Aussi riche qu’ambigu, le terme de participation « désigne une révolution, ou bien il procure un alibi », avertissait François Perroux au début des années 1970[1]. La participation des salariés à l’entreprise peut ainsi représenter une réponse sophistiquée à la grande controverse qui opposait, il y a peu de temps encore, les adeptes du capitalisme aux partisans du socialisme, d’où son caractère de projet inabouti, pris entre deux feux. On peut tout aussi bien la voir comme une focalisation réductrice, quoique utile, sur la meilleure gouvernance d’entreprise possible quel que soit le modèle de société. En tant qu’enjeu politique, elle a fait les frais des controverses partisanes de l’après-guerre en dépit de ses vertus économiques ; mais plus récemment, elle est aussi apparue comme un enjeu sanitaire dont on peut montrer les gains humains et financiers. Comment expliquer, alors, qu’elle reste si marginale ?
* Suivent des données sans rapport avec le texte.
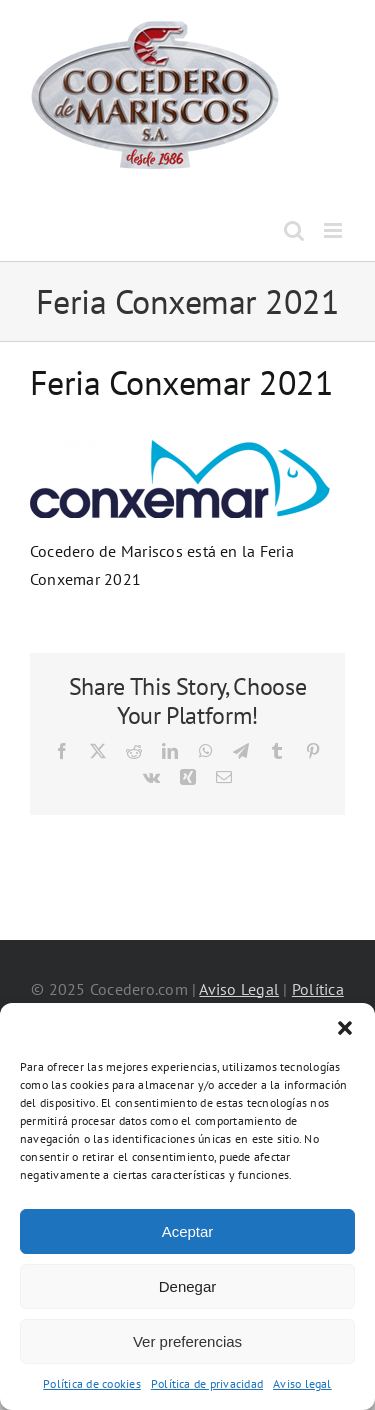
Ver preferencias (187, 1341)
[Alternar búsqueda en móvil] (294, 230)
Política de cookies (92, 1383)
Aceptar (188, 1231)
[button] (345, 1028)
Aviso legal (302, 1383)
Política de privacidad (207, 1383)
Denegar (188, 1286)
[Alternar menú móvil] (334, 230)
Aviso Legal (239, 989)
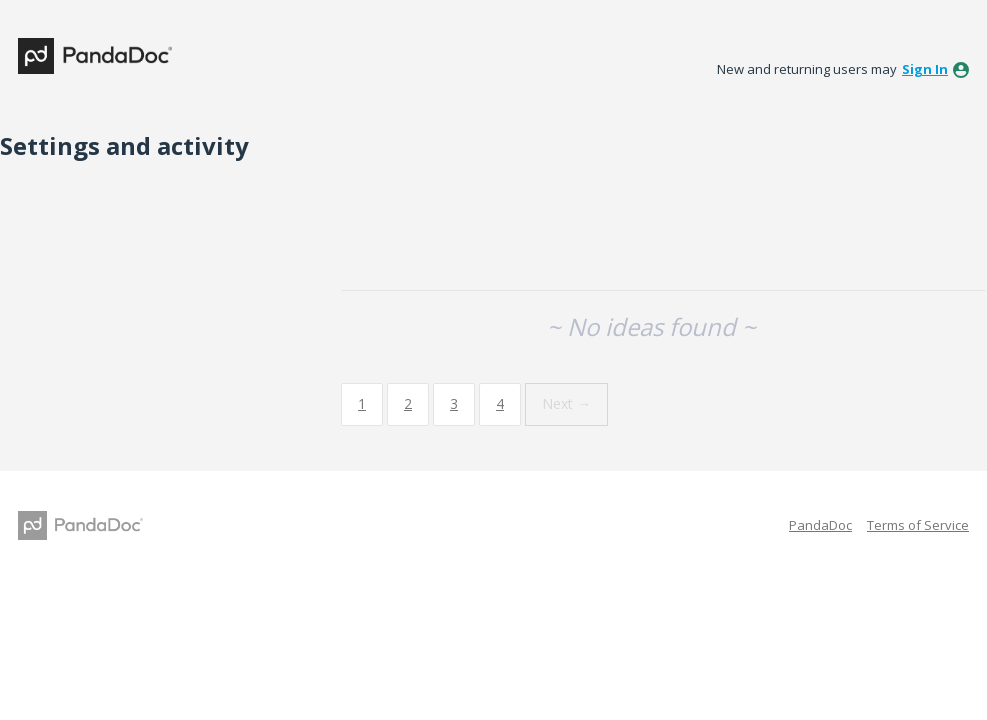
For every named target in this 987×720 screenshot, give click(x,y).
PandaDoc (820, 525)
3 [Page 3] (454, 403)
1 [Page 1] (362, 403)
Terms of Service (918, 525)
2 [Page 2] (408, 403)
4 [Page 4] (500, 403)
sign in (925, 69)
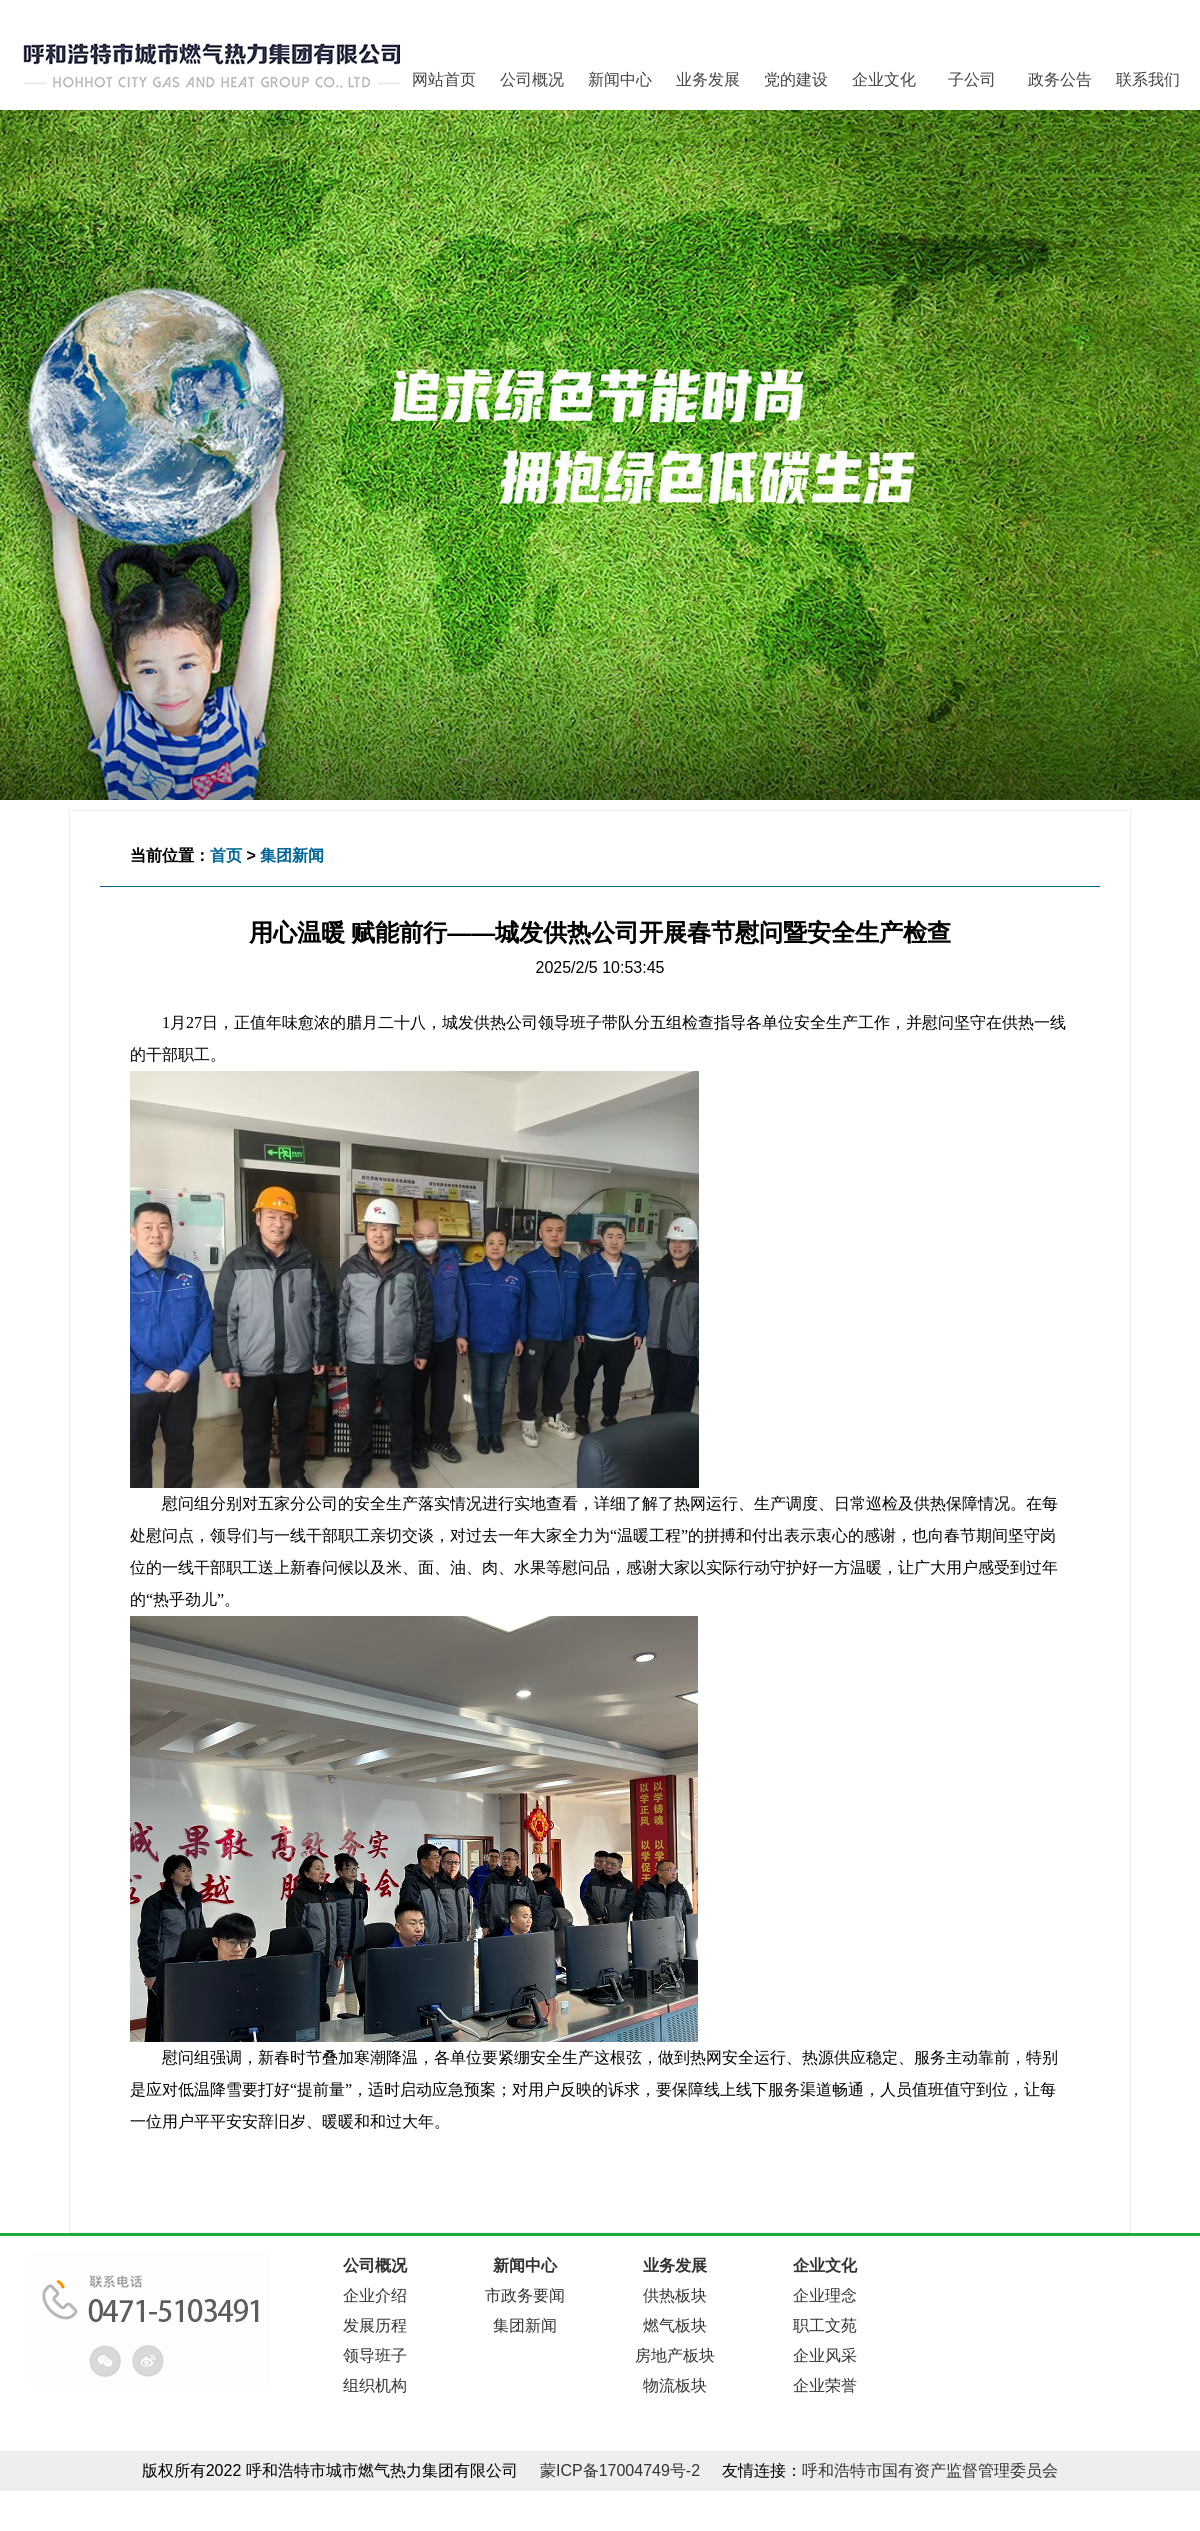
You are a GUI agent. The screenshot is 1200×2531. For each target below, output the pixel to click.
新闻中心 (620, 79)
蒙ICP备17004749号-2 (620, 2470)
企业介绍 (375, 2295)
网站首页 (444, 79)
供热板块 (675, 2295)
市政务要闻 (525, 2295)
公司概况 (532, 79)
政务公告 (1060, 79)
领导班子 (375, 2355)
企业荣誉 (825, 2385)
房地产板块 (675, 2355)
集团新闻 (292, 855)
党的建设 (796, 79)
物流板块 (675, 2385)
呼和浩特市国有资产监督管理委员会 (930, 2470)
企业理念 (825, 2295)
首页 (226, 855)
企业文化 (884, 79)
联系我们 (1148, 79)
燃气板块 (675, 2325)
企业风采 (825, 2355)
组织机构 (375, 2385)
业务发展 (708, 79)
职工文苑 (825, 2325)
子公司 (972, 79)
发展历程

Aux origines d’une interpellation
Il y a cinquante ans, le 17 août 1967, le général de Gaulle promulguait l’ordonnance relative à « la participation des salariés aux fruits de l’expansion des entreprises ». Destinée initialement aux entreprises de plus de 100 salariés (seuil ramené à 50 en 1990), elle représente le premier pas à caractère obligatoire d’un projet bien plus vaste qui s’inscrit dans l’histoire aussi bien du socialisme associationniste que du christianisme social, une histoire déjà longue de plus d’un siècle et demi[2]. Mais, le chef de la France libre y pensait dès la Résistance, au nom de laquelle libération nationale et libération sociale allaient de pair. René Capitant en témoigne dans le préambule qu’il a rédigé pour l’ordonnance du 22 février 1945 instituant les comités d’entreprise. Il y affirme, notamment, que le moteur du grand mouvement populaire qui a libéré la France « a été la nécessité d’associer les travailleurs à la gestion des entreprises et à la direction de l’économie ». L’alinéa 8 du préambule de la Constitution (repris à celle de 1946 et validé dans celle de 1958) dispose quant à lui que « tout travailleur participe, par l’intermédiaire de ses délégués, à la détermination collective des conditions de travail ainsi qu’à la gestion des entreprises. » Un vœu pieux encore aujourd’hui.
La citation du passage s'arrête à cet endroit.